CVI and CSI time evolution in two cases: a) instants before seizure onset, and b) when the seizure onset. In the first case, the sympathetic activity amplitude is lower than the parasympathetic; in the second case, the sympathetic branch becomes dominant 5 min before the seizure onset.

Postictal and Siena datasets containing interictal, preictal, and ictal ECG phases were used in training and validation, totaling 97.47 h. Besides, a total of 14.08 h of new data from six patients were used to test the models. In the last test evaluation, false-positive rates were calculated using 31.17 h of interictal data from the MIT/BIH ECG dataset. Using Python Scikit Learn library [23], the following model configurations were used to achieve the results shown in Table 1.

  • Decision Tree (DT): class weight: “balanced”, criterion: “entropy”, maximum depth: 64, minimum samples leaf: 4, minimum samples split: 16;

  • Extra Tree (ET): criterion: “entropy”, maximum depth: 30, minimum samples leaf: 2, minimum samples split: 16;

  • Random Forest (RF): bootstrap: “false”, maximum depth: 20, minimum samples leaf: 2;

  • K-Nearest Neighbours (KNN): algorithm: “kd_tree”, leaf size: 40;

  • Adaptive Boost (ADA): learning rate: 0.8, number of estimators: 32, base estimator: Decision Tree;

  • Support Vector Machine Classifier (SVC): C: 100, class weight: “balanced”, coef0: 1, decision function shape: “ovo”, degree: 10, kernel: “poly”;

  • Artificial Neural Network: weight constraint: 5, loss: “categorical_crossentropy”, epochs: 200, dropout rate: 0.0, batch size: 100, activation: “softmax”. Built with two hidden layers of 128, and 64 perceptrons by using “relu” activation function.

Fig. 5.
figure 5

Normalized features extracted from a patient with two IAS. a) RR-intervals average, b) Modified CSI, and c) Hjorth activity (AT).

According to Table 1, it is possible to draw the following conclusions: ANN was the most accurate classifier able to recognize preictal periods with 100% sensitivity, as well as negative predictive value (NPV), which means the likelihood of 100% of a patient not being in the preictal period.
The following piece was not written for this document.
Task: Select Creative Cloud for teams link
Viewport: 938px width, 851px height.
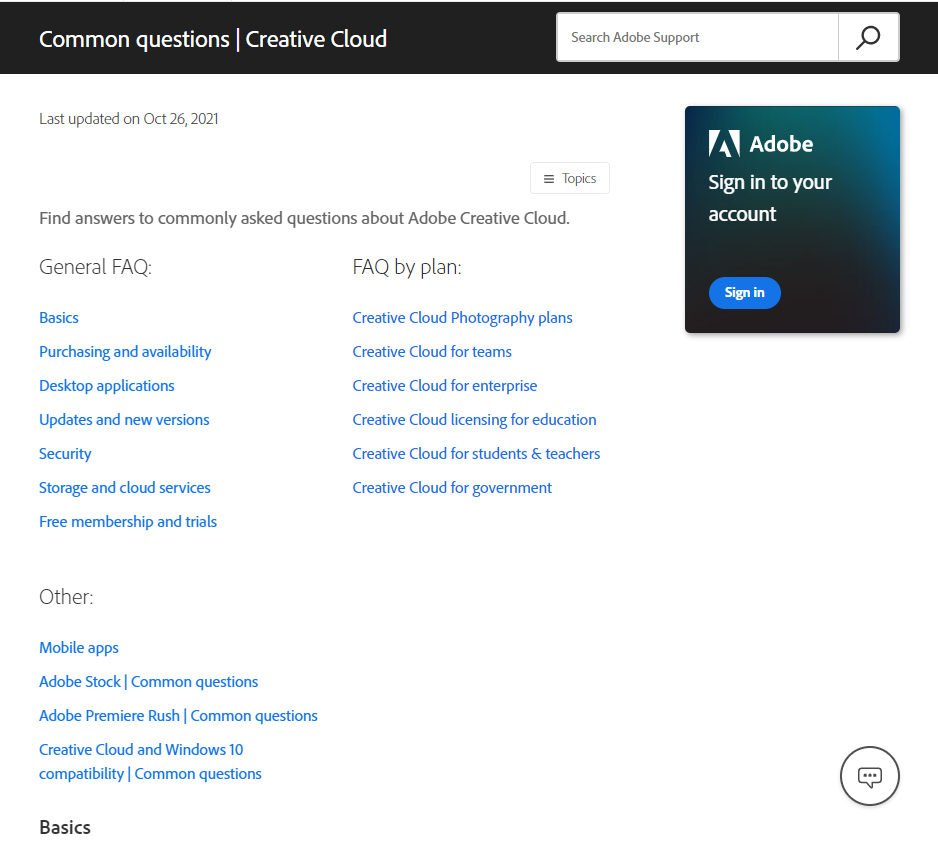Action: (432, 352)
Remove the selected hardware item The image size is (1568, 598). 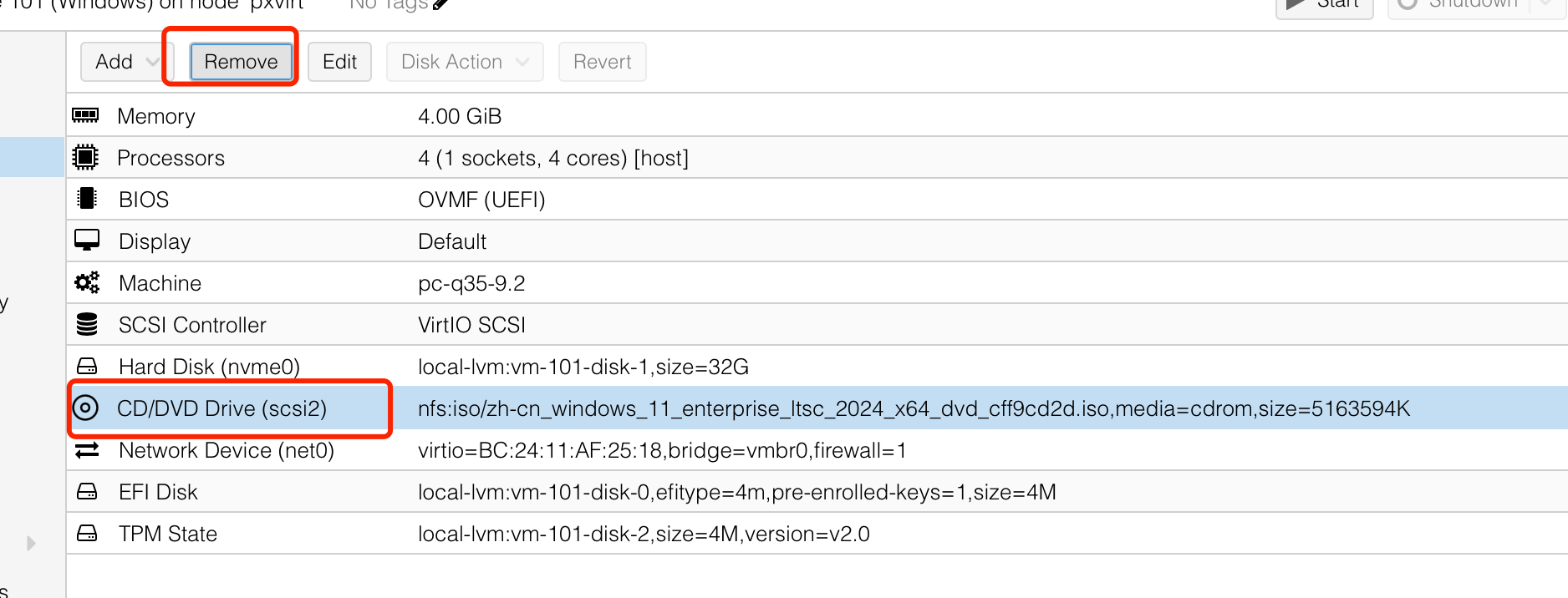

These results are especially interesting since can be applied to wearable alarm systems, which may alert the patient in the event of a predicted seizure. Otherwise, i.e., if no alarm arises, the patient can keep living normally.

In terms of specificity, i.e., the proportion of data classified as non-preictal among those which are not, the best model was ADA with 98.66%. ADA also achieved the lowest FPR, just 0.013, and the highest positive predictive value (PPV) 97.06% for preictal periods among all models when considering both datasets. Despite the interesting results, ADA has missed nearly 11.6% of the preictal periods compared to ANN which may be a problem for patients who has several seizures in short periods. Still analyzing the results, the SVC model reached the best accuracy of 97.57% for preictal period identification. Despite the second-worst time cost, SVC achieved the second-highest Sen, Spe, and NPV scores, 97.70%, 97.51%, and 98.83%, respectively.

Table 1. Validation results for different predictor AI models.

This set of features turns the SVC into the best classifier for seizure prediction considering the datasets used. Further, in wearable applications, the SCV model can be trained in off-line mode or with cloud computing and then embedded into a microcontroller, thereby mitigating the problem of time costs.

5 Conclusion

This study compared supervised machine learning algorithms for predicting epileptic seizures. Three metrics extracted from ECG were used to train-validate, and test several models. Also, three databases were investigated for this purpose, yielding more than 100 h of data. According to the results, by considering only preictal periods, the best model was SVC which obtained the highest accuracy, 97.57%, the second-highest Sen, Spe, and NPV scores, 97.70%, 97.51%, and 98.83%, respectively. Based on the shown results, refractory patients to the conventional treatments may benefit, increasing their life’s quality through wearable devices with embedded trained SVC models to predict seizures.